I find the eggs to be a good size (around 60 grams) for a light breed and the birds are relatively prolific. Hadlington, in Poultry Farming in NSW (1923), includes the Campine in his list of light breeds suitable for farming, with weights set at 5lb. for cockerels and 4lb. for pullets. Even in 1930 we can find in the Poultry newspaper of September 9 ads for Campines which commend their “size, type, vigour and egg production”. Also mentioned is the “famous Holmfield strain”, but at this time I have been unable to trace this further.

Unfortunately, by 1943, Hadlington in his Australian Poultry Book had relegated the breed to his list of show birds only. It would be safe to assume its decline to the preference for the Leghorn at this time or the beginning of the surge of hybrids by commercial growers. The early popularity of the breed may have been related to the work at Cambridge University with autosexing when a gold bird was crossed with a Barred Plymouth Rock to produce the Cambar. There is no indication that this cross ever became popular in Australia but the Legbar is still bred. Even so Les Hill in Australian Bird Lover October 1958, states, “The Campine is primarily a prolific layer all the year round” and, “as a table bird it is excellent in quality and the ratio of flesh is higher than in any other breed”.
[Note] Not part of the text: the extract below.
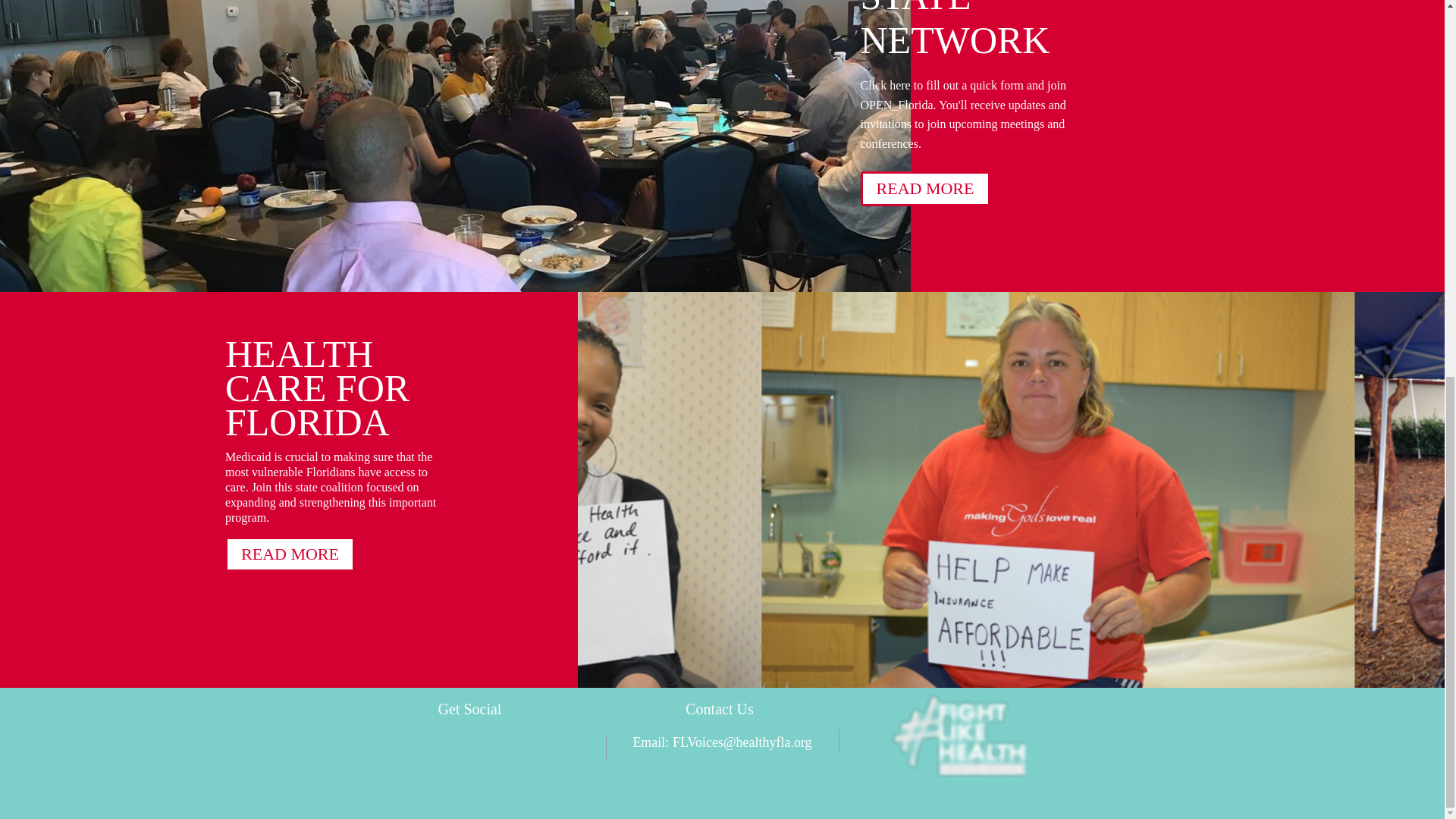
READ MORE (925, 188)
READ MORE (290, 554)
Given the description of an element on the screen output the (x, y) to click on. 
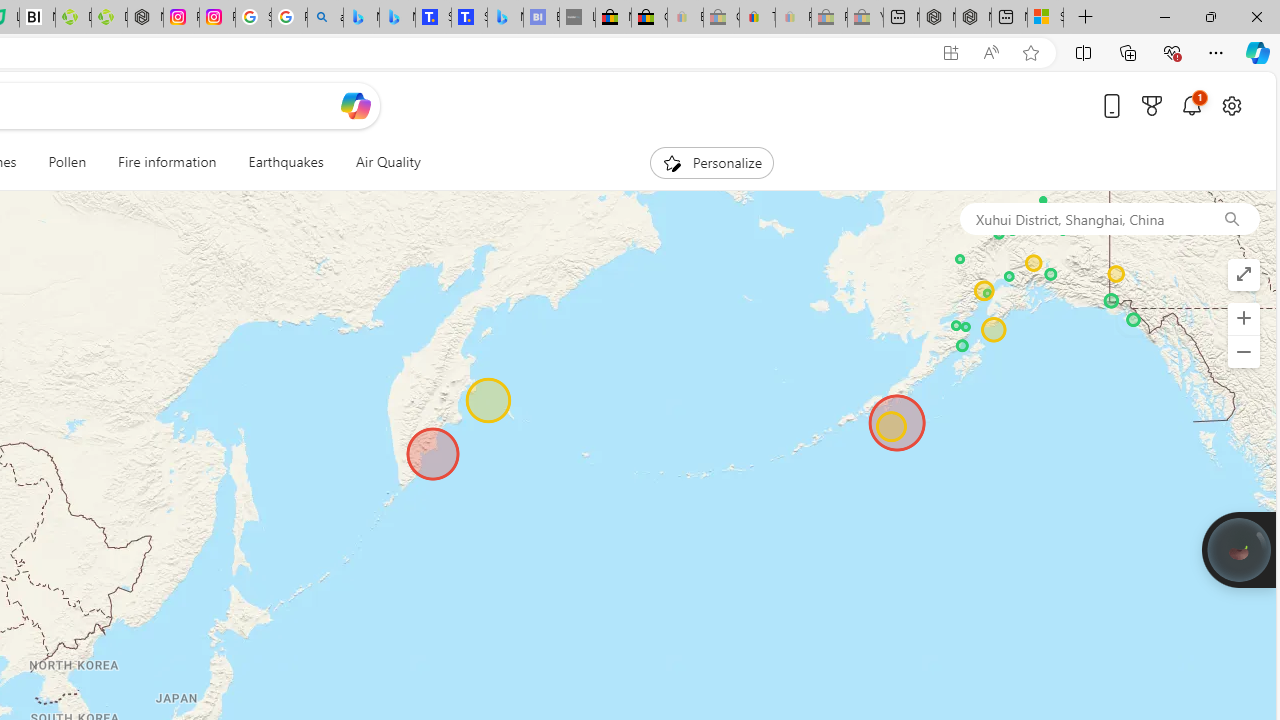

There seems to be no record of when the Campine first came to Australia but it is fortunate that fanciers kept the bird for the showbench. Unfortunately, to breed for show, the barring rather than the utility qualities are more important. This has led to a decline in the vigour of many of the birds I have seen. Luckily many birds, useless on the showbench, have the qualities that the backyarder wants. They do not go broody, look brilliant and produce well.

Not many Campines are seen on the showbench even now and they would certainly make a worthwhile project for anyone with an interest in rare breeds. I have found them to have good fertility and hatchability. Some problems however occur with the fast growth rate and feathering which can lead to feather picking. I have tried to solve this by using a high protein feed and supplying clumps of grass for them to pick at with some success. They do better in a pen on their own. Another feature of interest is that you can mate a gold and silver and get equal hatchings of both.

The overall qualities and special characteristics of the Campine should ensure its survival. I believe the breed has enough unique qualities to make it genetically significant to anyone with an interest in poultry. It is a rare breed but not because it is an uneconomical bird bur rather as a result of the whims of the post WW11 poultry industry. The picture in this article from Broomhead’s Poultry for the Many (undated) 13th ed. shows the fine carriage and shape of the bird but to see the colours is to want the bird as an addition to your yard.